Subject: Problem with Potential

Hi Friends, 


How’s your summer going? I’m enjoying lots of sunshine and getting a natural healthy tan on my face, hands, and feet. Don’t ask me about the rest of my body. #BrownHijabiWomanProblems. I’m back with your weekly edition of The Friday Five Hundred, which is a slice of my writerly life packaged in nuggets of Present, Past and Future in five hundred words or less.


“She had so many years ahead of her.” 


“He had so much potential. Such a big loss.” 


Isn’t it fascinating that oftentimes, we tend to think of human beings as projects that might be improved? I reflected on this when I was thinking about the kind of condolences we give to the bereaved, who face the grief of losing a young one in their life. It’s as if the person was not valuable enough as is or as was. I struggled with these sorts of blanket condolences when my infant, Mehak, died nine years ago. Mehak was and still is an important part of my life. She is valued just the way she was in her being. 


Regardless of such a realization, there are times I still fall into the trap of human beings as holders of potential. It’s implicit in the way I ask my daughters what they would like to be when they grow up? It seems like a harmless question, but it packs so much. I want my daughters to do well in life, to be happy, and not make the same mistakes I did. I’m like the father and mother of Briar Rose. They did away with all the spindles from the kingdom so that their daughter wouldn’t prick her finger and fall into a slumber of a hundred years.
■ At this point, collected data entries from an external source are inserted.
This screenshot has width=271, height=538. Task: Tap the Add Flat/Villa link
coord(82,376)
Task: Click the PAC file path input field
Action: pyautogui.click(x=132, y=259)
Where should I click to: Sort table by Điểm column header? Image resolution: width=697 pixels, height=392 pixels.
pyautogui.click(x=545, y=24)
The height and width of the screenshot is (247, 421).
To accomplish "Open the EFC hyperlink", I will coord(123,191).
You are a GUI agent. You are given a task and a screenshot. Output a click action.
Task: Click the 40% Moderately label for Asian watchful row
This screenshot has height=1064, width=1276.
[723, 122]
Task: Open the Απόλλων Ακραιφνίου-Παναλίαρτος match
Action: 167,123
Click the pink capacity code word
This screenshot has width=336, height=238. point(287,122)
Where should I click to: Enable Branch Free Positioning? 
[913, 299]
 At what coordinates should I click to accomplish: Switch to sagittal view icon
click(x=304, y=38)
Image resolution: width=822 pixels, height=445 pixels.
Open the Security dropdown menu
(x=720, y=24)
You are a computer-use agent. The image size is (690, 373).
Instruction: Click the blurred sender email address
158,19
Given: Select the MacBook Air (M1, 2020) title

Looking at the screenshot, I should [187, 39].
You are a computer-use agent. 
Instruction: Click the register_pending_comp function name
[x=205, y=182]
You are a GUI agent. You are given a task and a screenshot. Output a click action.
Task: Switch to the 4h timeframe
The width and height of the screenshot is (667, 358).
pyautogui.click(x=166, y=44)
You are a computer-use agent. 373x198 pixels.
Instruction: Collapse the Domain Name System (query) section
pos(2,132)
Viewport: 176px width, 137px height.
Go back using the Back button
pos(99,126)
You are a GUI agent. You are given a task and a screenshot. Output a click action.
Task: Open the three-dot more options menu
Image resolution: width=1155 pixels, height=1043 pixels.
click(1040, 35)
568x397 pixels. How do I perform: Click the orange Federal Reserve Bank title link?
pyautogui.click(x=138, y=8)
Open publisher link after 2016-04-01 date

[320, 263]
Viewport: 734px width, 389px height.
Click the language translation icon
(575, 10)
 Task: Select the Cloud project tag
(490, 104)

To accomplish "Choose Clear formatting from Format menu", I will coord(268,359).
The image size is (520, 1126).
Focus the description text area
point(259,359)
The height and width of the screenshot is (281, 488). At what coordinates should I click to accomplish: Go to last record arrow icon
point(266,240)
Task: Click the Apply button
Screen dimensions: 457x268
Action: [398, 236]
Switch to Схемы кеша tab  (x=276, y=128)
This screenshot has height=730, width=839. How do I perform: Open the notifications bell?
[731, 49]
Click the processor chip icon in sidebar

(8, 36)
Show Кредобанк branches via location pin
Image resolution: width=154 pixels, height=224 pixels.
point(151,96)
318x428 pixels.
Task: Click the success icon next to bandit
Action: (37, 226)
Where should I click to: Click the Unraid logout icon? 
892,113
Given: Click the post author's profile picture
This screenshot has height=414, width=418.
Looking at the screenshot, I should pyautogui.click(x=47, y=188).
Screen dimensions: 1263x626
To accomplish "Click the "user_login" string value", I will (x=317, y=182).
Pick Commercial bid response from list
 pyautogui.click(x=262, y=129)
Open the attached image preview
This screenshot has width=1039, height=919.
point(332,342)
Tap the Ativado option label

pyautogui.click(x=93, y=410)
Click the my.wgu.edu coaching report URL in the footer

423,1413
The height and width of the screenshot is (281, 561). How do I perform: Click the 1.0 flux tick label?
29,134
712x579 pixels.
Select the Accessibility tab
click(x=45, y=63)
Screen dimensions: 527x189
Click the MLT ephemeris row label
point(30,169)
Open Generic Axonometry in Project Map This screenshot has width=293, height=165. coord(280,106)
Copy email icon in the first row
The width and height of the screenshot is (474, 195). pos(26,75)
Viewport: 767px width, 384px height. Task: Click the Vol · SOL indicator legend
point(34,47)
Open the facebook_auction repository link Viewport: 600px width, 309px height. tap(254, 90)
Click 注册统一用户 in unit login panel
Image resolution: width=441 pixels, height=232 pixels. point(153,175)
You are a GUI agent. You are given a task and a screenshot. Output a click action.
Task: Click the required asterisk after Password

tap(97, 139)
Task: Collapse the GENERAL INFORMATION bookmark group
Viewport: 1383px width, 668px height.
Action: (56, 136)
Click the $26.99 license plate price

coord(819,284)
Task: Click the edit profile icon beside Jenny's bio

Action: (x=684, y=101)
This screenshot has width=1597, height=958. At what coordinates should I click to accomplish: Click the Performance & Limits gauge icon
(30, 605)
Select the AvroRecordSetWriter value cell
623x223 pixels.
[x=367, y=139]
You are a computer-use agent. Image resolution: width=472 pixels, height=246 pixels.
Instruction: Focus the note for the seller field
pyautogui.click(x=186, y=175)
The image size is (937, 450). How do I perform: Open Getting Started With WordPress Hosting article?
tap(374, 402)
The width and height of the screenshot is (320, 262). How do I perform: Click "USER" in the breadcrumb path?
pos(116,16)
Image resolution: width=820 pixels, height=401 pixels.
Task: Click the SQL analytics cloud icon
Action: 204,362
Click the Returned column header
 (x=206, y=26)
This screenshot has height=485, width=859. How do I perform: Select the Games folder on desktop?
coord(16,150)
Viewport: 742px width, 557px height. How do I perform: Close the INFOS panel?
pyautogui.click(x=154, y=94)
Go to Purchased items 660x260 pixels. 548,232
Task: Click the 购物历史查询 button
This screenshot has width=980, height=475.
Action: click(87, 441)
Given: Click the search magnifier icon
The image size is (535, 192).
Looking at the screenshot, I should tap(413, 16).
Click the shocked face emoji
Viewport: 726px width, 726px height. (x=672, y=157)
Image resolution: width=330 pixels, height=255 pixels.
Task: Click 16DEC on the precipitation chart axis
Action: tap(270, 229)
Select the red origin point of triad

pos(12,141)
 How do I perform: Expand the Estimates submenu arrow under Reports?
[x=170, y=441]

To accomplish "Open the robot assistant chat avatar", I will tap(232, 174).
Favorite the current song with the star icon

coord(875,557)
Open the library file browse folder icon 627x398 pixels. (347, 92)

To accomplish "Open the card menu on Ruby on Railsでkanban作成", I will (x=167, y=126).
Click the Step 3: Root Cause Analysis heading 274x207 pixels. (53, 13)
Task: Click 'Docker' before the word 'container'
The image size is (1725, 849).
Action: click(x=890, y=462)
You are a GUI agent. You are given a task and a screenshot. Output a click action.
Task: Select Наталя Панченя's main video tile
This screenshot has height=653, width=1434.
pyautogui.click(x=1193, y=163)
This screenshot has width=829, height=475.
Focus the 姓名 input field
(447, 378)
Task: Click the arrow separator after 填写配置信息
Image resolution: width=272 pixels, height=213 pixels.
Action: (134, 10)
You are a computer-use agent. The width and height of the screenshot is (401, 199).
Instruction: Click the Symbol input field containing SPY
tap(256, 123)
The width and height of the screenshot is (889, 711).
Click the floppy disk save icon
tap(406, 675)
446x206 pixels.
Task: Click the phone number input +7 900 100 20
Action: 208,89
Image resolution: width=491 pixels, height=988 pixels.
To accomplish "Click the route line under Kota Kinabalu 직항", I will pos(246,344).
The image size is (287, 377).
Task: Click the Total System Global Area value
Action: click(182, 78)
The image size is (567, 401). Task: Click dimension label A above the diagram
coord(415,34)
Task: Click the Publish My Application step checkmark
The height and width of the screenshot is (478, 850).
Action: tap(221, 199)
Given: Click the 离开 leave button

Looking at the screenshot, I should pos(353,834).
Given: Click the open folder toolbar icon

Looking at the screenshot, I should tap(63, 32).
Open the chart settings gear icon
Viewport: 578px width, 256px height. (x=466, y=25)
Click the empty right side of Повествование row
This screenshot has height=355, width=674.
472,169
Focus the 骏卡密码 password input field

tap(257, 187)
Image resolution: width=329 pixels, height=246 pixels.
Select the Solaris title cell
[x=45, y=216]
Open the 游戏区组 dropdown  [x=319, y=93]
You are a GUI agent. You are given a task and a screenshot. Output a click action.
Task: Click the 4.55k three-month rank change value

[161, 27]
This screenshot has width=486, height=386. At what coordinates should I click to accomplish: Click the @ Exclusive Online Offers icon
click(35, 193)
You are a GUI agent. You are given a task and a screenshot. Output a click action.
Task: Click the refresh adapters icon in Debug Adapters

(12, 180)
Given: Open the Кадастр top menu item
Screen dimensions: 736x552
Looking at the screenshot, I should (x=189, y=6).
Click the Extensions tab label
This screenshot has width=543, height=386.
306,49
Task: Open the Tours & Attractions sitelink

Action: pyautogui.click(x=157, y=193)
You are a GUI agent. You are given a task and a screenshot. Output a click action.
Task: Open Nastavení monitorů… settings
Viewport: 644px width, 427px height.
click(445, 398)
We all know how that turned out. 


The reality is that I can’t control anything. I can’t control who my daughters will become. I can’t control what problems they will face. My attempt to control and manipulate their environment, so that they may reach a certain potential is more harmful than good. I’m pegging and holding onto an imagined future. This prevents me from living in the present and it keeps me from appreciating the beautiful beings my daughters are right now. The nature of the present is that it slips so fast into becoming the past. I’m not anchored to any moment as I hold onto potential. 


How about believing in the potential of creative projects? There’s a certain vision tied to each creative project. We imagine the results and how our projects might bring about change and impact others. We revel in the potential it holds. Have we ever thought of appreciating our creative projects as they are in the present moment? I know I haven’t. I focus more on the issues and how I can improve upon them. There’s certainly nothing wrong with wanting to do better. I feel there’s so much that’s missed when one is only future-oriented and focused merely on potential.


Going forward, I’d like to be in my body more and love and appreciate those around me as they are in their present glory. 


I appreciate and value you as you are in your current being dear reader. Can we give this gift of love and appreciation to those around us in their present state without focusing on their potential? I think this has the potential…oh wait…scratch that…I think this is a more open, healthy, and enjoyable way of interacting with our loved ones and our creative projects.


Be well and love yourself as you are right now in this moment. Until next Friday.